I've bought quite a few ebooks since I started hanging around here.  And I don't even have a kindle yet.  (I read them on my Kindle for PC.)  It can only get worse than this when I finally do get a kindle!

But it's great fun!

Vicki


----------



## Basilius (Feb 20, 2010)

Just like everyone else, I went and checked my Amazon account going back to mid-January when I got my Kindle.

I've ordered 11 books so far this month, and 6 of those were freebies.
May: 16 (9 free)
April: 14 (9)
March: 6 (1)
February: 28 (22)
January: 7 (4)

So, I've purchased 31 books over essentially five months of time. Also snagged 51 free books that I'd probably never have bought.


----------



## Aravis60 (Feb 18, 2009)

I usually only buy a couple of books a month, but most of the books that I "buy" are freebies. Sometimes I buy DTB books for my classroom that I want to read, but I wasn't counting those.


----------



## Addie (Jun 10, 2009)

On average, I would have to say about seven a month. That's not including freebies.
But I have a ridiculously long list of books on my computer that I seem to add to daily of books I will eventually buy.


----------



## JetJammer (Jan 18, 2009)

Hmm, not sure I want to figure out the answer to that question, but let me see.  I have almost 1100 books between my kindle and my archive, and I've had mine since Christmas '07, roughly 30 months.  Allowing for freebies, I'd guess somewhere around 30 per month (if my math is right...).
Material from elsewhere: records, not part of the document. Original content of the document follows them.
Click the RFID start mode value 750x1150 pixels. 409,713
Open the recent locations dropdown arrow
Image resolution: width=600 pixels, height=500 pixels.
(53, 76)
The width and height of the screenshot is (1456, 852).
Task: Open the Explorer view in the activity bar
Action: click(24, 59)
I must say, adding 1100 books to collections is a LOT of work.  My poor thumb has a blister from the 5-way, and I'm not even halfway through!


----------



## AlexJouJou (May 16, 2010)

I checked my Kindle info on amazon

27 so far in June
48 in April/May (got the Kindle in April)

Most are free all the way up to $3
10 or so of those are actually samples now that I recheck

I only bought 5 that were "regular" type price at $7.99 or higher. All told I'm surprised how little I spent comparitively. It was always VERY easy for me with amazon's buy 4 get 1 free thing to just rack up $50-60 orders that would last a few weeks at most. Forget going to Barnes and Noble..never got out of there for under 100..it's as bad as Costco!
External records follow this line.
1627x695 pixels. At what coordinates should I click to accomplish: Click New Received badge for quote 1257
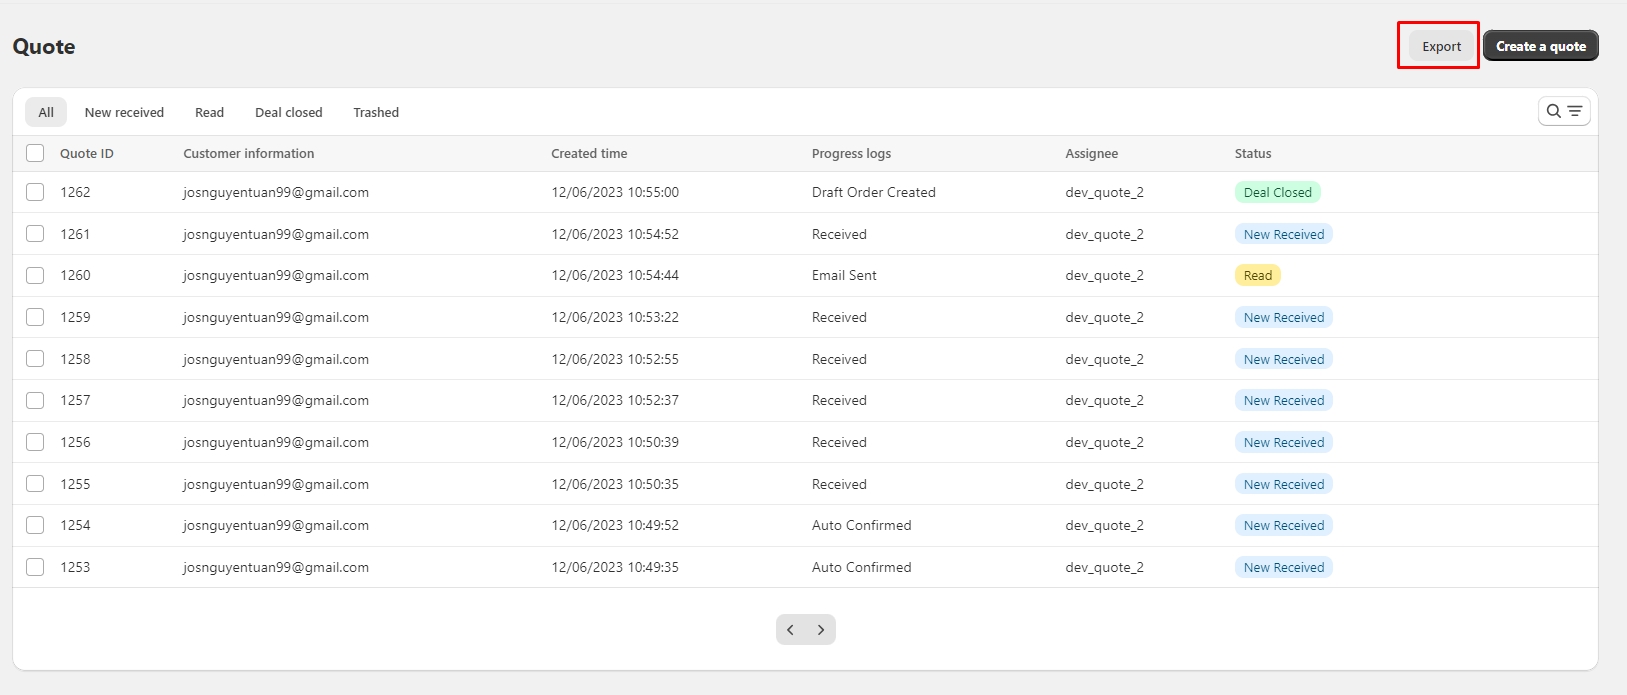[1283, 401]
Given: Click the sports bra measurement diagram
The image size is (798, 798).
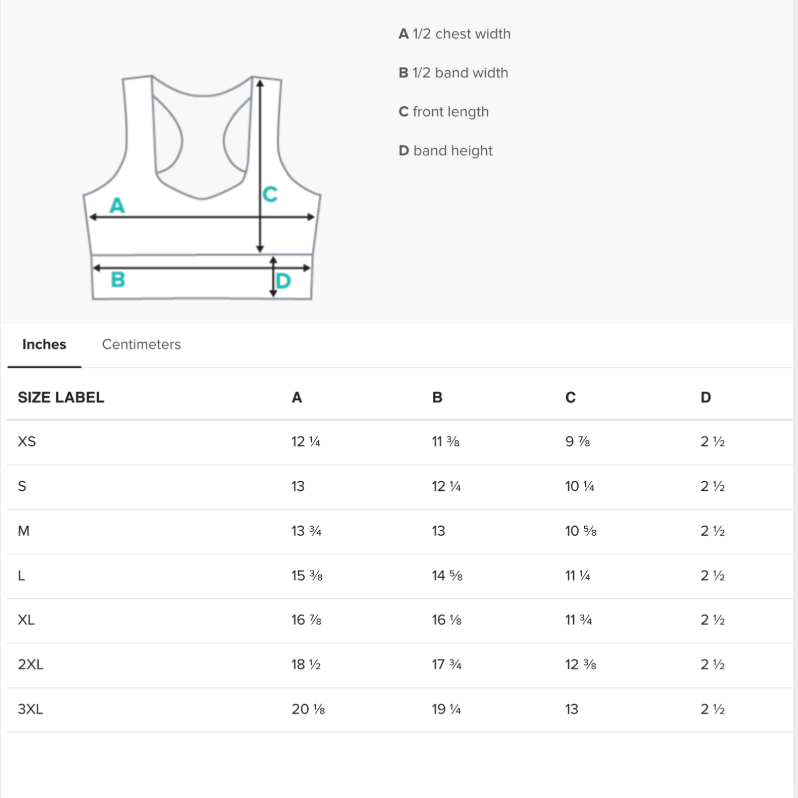Looking at the screenshot, I should point(202,187).
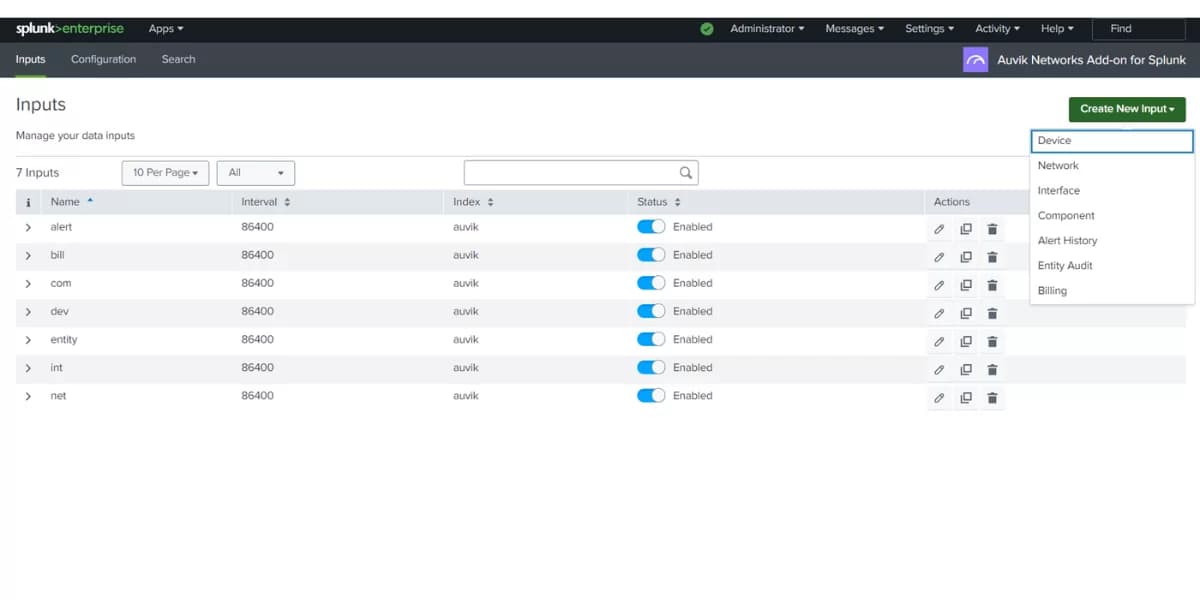This screenshot has height=600, width=1200.
Task: Turn off the int input Enabled switch
Action: pos(650,367)
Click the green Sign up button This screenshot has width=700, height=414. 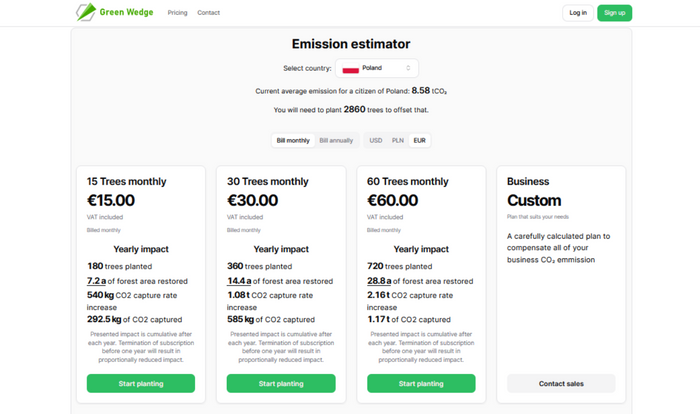point(614,13)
I work too many hours to get to the library frequently so this is my only option. I've toned down the buying a bit..bought a lot and am ready to get set to read a lot too!

So far in June I've read about 12 books...and it's the 15th. I figure between 20-30 per month is about average. So given my reading averages I'd say I'm on track! 

(does that read like a justification?   )


----------



## BTackitt (Dec 15, 2008)

Since Oct 2008, I have 570 books on my Amazon account. But that's not all I have on my Kindle nor all I have read on it. I do have about 800 more books I have gotten elsewhere 99% were free. I have not read all of them, but I will. Someday.


----------



## DLs Niece (Apr 12, 2010)

I would say 7-10 a month. Unless I hit a book sale somewhere. Then I may grab as many as 20 books at a time.


----------



## Imogen Rose (Mar 22, 2010)

A lot more than I did before i joined KB!


----------



## eldereno (Dec 27, 2009)

Bought my K2 in the middle of October 2009.  According to my Kindle account....

Oct. 18
Nov 22
Dec 11
Jan 11
Feb 30
Mar 22
Apr 19
May 28
June 10 (so far)

Many are free or low priced but I have gotten some from some series that I have gotten interested in and some $9.99 best sellers.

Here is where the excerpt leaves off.